Commerzbank's headquarters in Frankfurt, Germany.
Ralph Orlowski | Reuters

French bank Societe Generale said on Tuesday it will buy Commerzbank's equity markets and commodities business (EMC), strengthening its presence in areas such as derivatives, while the Frankfurt-based bank itself looks to sell off non-core assets.

The two banks did not disclose a price for the transaction, although Commerzbank said its EMC division had 2017 gross revenues of 381 million euros ($443.18 million).

Commerzbank, still partly owned by the German government, has been restructuring as parts of its business have struggled amid weak markets and slow loan demand.

SocGen said the purchase would boost its Lyxor arm, which has a strong presence in the field of exchange traded funds (ETFs) and raise its general profile in Germany, the euro zone's biggest economy.

SocGen's investment bank has been under pressure following the departure of previous head Didier Valet in March over a financial settlement of an investigation into alleged Libor rates-rigging case. 

It has also had some relatively tepid performances in equity derivatives -an area where it has been traditionally strong.

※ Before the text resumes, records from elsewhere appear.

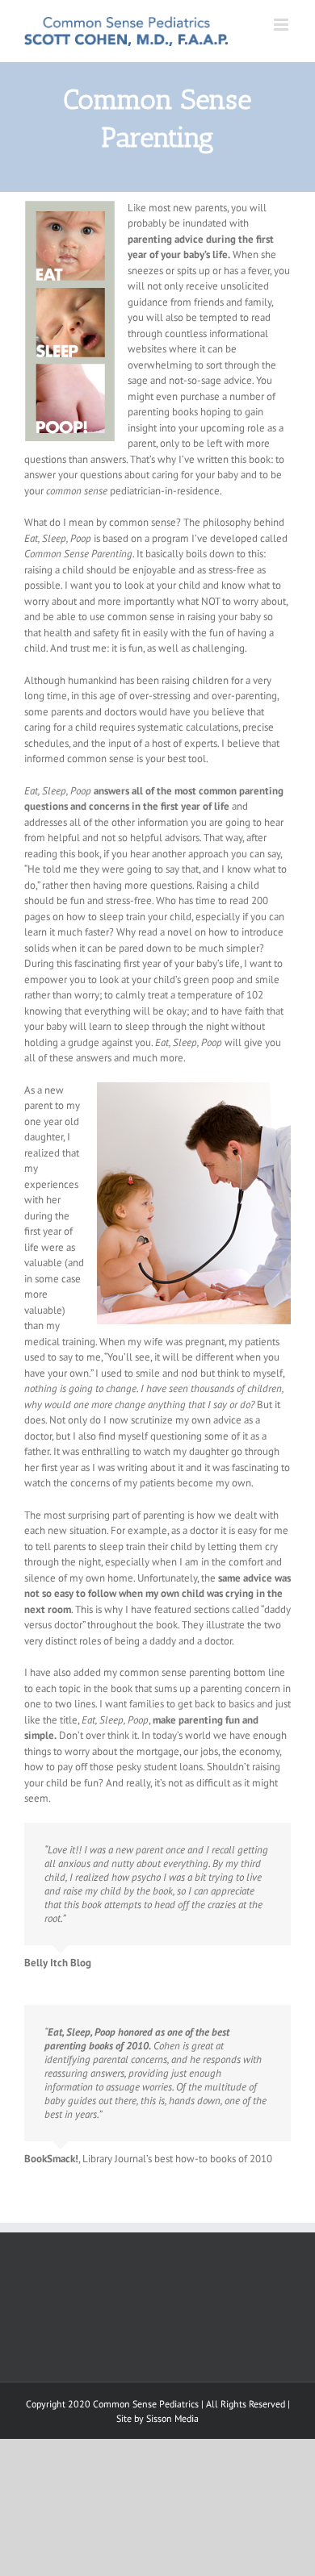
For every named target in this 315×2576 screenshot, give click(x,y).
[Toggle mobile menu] (282, 24)
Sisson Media (172, 2418)
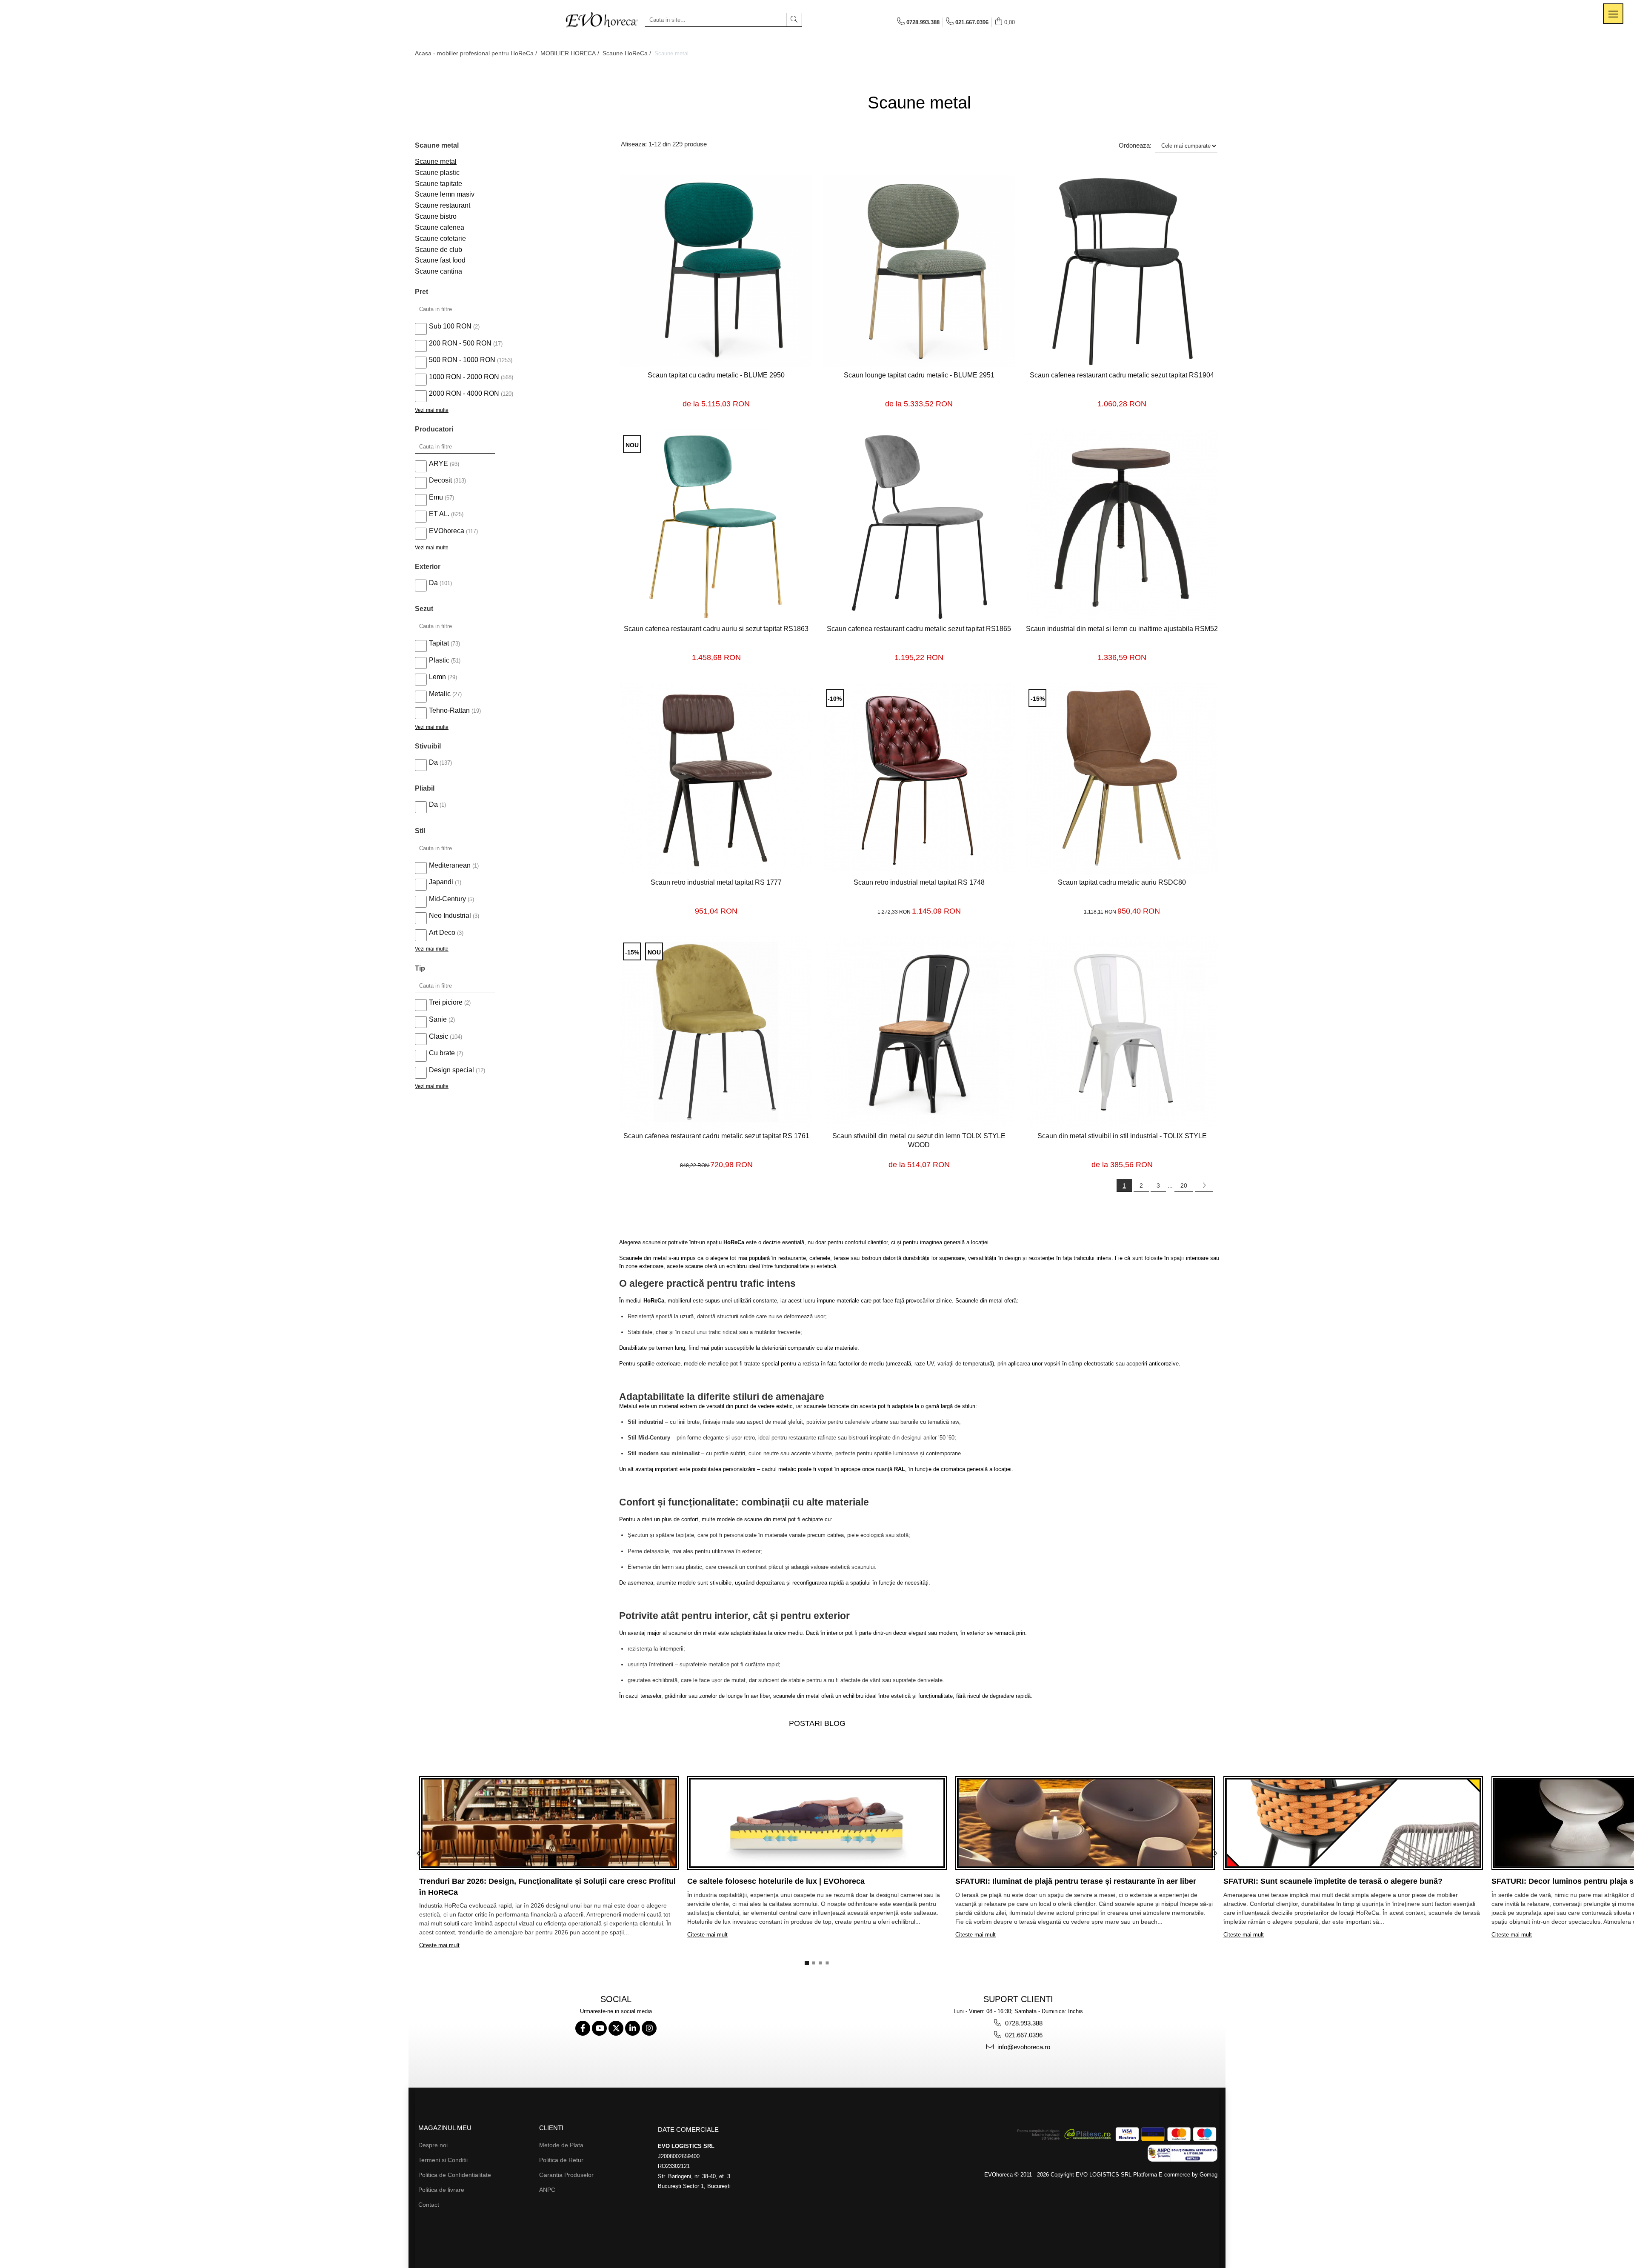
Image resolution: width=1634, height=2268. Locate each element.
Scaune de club (438, 249)
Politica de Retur (561, 2160)
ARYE (438, 463)
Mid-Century (447, 899)
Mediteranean (450, 865)
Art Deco (442, 932)
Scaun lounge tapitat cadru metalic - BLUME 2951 (919, 375)
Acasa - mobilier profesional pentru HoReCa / (477, 53)
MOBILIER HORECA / (570, 53)
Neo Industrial (450, 915)
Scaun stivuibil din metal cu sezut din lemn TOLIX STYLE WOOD (919, 1140)
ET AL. (439, 513)
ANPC (547, 2189)
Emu (436, 497)
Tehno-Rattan (449, 710)
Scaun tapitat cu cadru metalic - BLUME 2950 (716, 375)
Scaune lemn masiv (444, 194)
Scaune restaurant (442, 205)
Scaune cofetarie (440, 238)
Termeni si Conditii (443, 2160)
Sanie (438, 1019)
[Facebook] (582, 2028)
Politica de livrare (441, 2189)
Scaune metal (436, 161)
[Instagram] (649, 2028)
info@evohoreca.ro (1023, 2047)
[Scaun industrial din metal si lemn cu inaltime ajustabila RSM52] (1122, 524)
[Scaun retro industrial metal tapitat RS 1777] (716, 778)
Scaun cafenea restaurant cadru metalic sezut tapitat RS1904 (1122, 375)
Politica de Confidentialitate (454, 2174)
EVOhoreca (446, 530)
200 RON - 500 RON (460, 343)
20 (1183, 1185)
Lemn (437, 676)
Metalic (440, 693)
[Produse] (1613, 13)
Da (433, 582)
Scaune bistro (436, 216)
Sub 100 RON (450, 326)
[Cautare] (794, 20)
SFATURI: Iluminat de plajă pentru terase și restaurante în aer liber (1075, 1881)
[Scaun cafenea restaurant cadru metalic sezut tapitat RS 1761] (716, 1032)
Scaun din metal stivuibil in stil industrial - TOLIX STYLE (1122, 1136)
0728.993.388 (1023, 2023)
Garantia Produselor (566, 2174)
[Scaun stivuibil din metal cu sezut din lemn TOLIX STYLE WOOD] (919, 1032)
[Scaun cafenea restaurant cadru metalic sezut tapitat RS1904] (1122, 271)
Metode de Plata (561, 2145)
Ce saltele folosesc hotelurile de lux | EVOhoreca (776, 1881)
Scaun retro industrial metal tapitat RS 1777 (716, 882)
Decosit (440, 480)
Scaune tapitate (438, 183)
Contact (428, 2204)
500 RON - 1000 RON (462, 359)
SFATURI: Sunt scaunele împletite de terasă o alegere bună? (1333, 1881)
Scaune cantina (438, 271)
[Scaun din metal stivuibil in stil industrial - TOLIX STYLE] (1122, 1032)
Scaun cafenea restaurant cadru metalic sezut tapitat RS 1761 (716, 1136)
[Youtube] (599, 2028)
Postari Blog (817, 1723)
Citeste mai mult (439, 1945)
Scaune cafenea (439, 227)
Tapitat (439, 643)
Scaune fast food (440, 260)
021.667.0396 (1023, 2035)
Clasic (438, 1036)
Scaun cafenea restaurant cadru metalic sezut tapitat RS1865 (919, 628)
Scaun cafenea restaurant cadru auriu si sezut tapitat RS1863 (716, 628)
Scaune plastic (437, 172)
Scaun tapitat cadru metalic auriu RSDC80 (1122, 882)
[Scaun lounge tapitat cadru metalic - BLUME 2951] (919, 271)
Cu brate (442, 1053)
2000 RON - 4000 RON (464, 393)
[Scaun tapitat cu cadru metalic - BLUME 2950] (716, 271)
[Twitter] (615, 2028)
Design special (451, 1070)
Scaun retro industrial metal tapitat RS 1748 (919, 882)
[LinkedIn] (632, 2028)
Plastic (439, 660)
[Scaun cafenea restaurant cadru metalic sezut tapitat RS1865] (919, 524)
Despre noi (433, 2145)
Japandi (441, 881)
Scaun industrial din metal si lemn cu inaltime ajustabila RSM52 (1122, 628)
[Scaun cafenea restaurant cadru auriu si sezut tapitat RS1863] (716, 524)
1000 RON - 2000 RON (464, 376)
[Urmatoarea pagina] (1204, 1185)
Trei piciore (446, 1002)
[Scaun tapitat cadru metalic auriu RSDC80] (1122, 778)
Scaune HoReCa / (628, 53)
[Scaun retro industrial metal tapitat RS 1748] (919, 778)
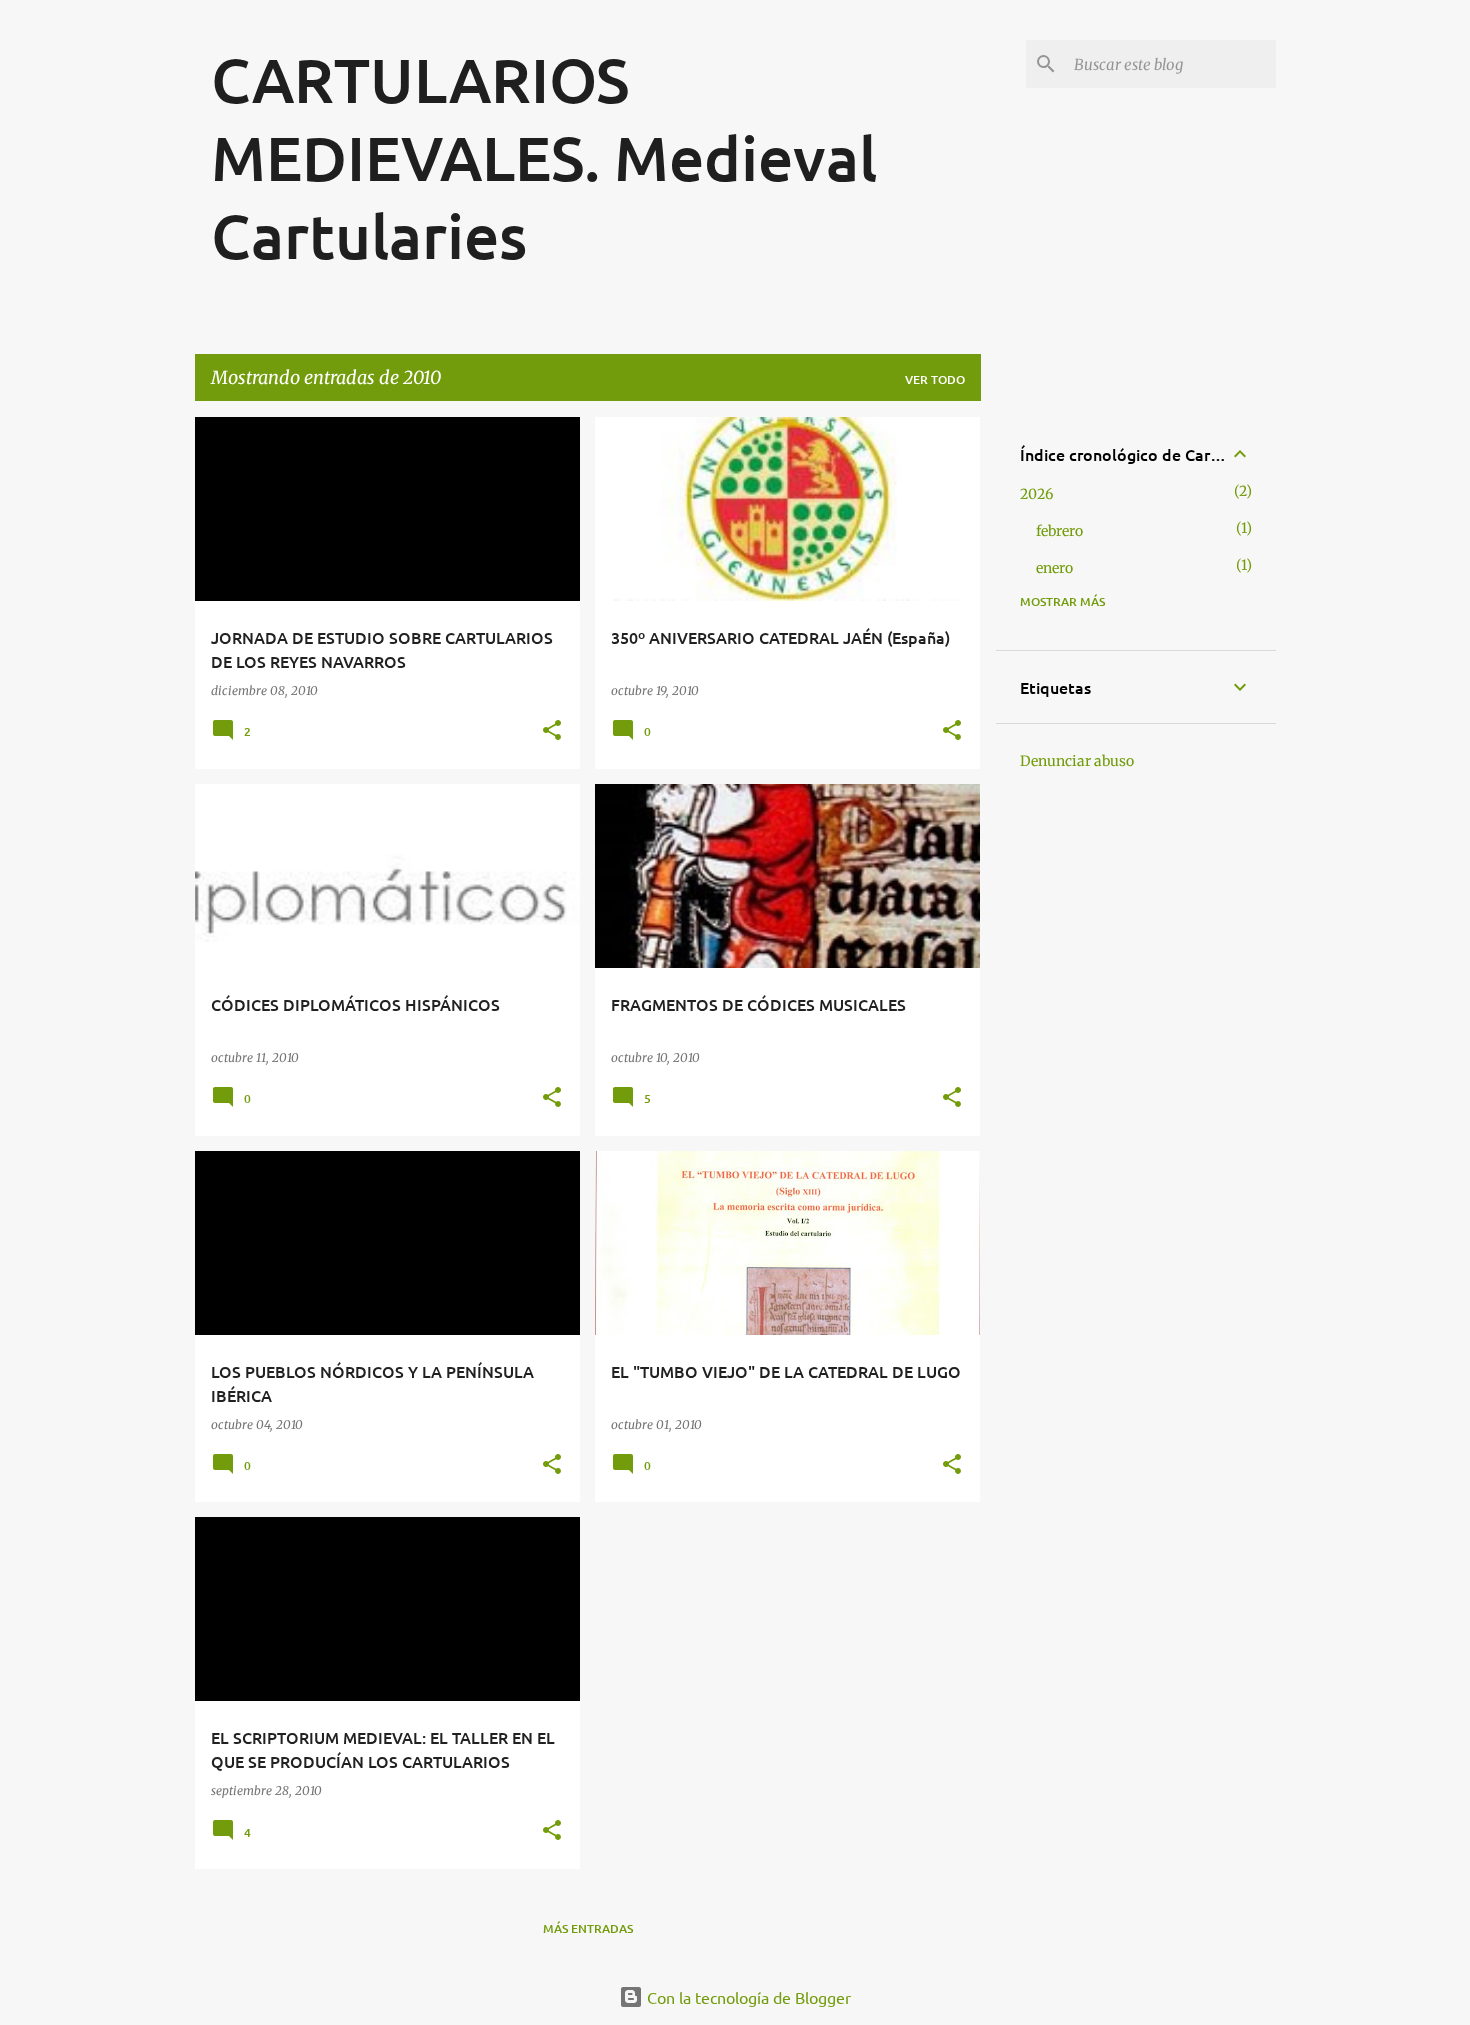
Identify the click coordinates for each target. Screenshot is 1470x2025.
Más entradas (588, 1928)
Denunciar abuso (1077, 761)
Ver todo (935, 379)
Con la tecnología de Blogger (747, 1997)
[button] (552, 731)
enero (1054, 568)
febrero (1059, 531)
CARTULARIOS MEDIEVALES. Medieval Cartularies (544, 157)
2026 (1036, 494)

"In addition, while complementing Lyxor's ETF franchise, this acquisition would be transformational for our activities in Germany as it would enable Societe Generale to reach a new scale in the leading Eurozone economy," said Séverin Cabannes, SocGen's deputy chief executive officer.

The sale is in line with the German bank's "4.0 strategy", which entails divesting non-core assets to raise capital for the company's core banking franchise, said Commerzbank Chief Executive Martin Zielke.

"We are simplifying our business, we are contributing to our cost-cutting targets, and we are freeing up capital for the benefit of our core business with private and corporate clients," added Zielke.

Commerzbank's larger rival Deutsche Bank has also been under pressure, of late, with the German bank having failed a U.S. regulatory stress test recently.

The transaction excludes Commerzbank's cash equity brokerage and commodities hedging business, but will include areas such as Commerzbank's structured trading and investment products as well as the German bank's Comstage ETF brand.

SocGen said it expected the deal to get regulatory clearance in the second half of 2018, and added it would have a positive impact on the French bank's return on tangible equity.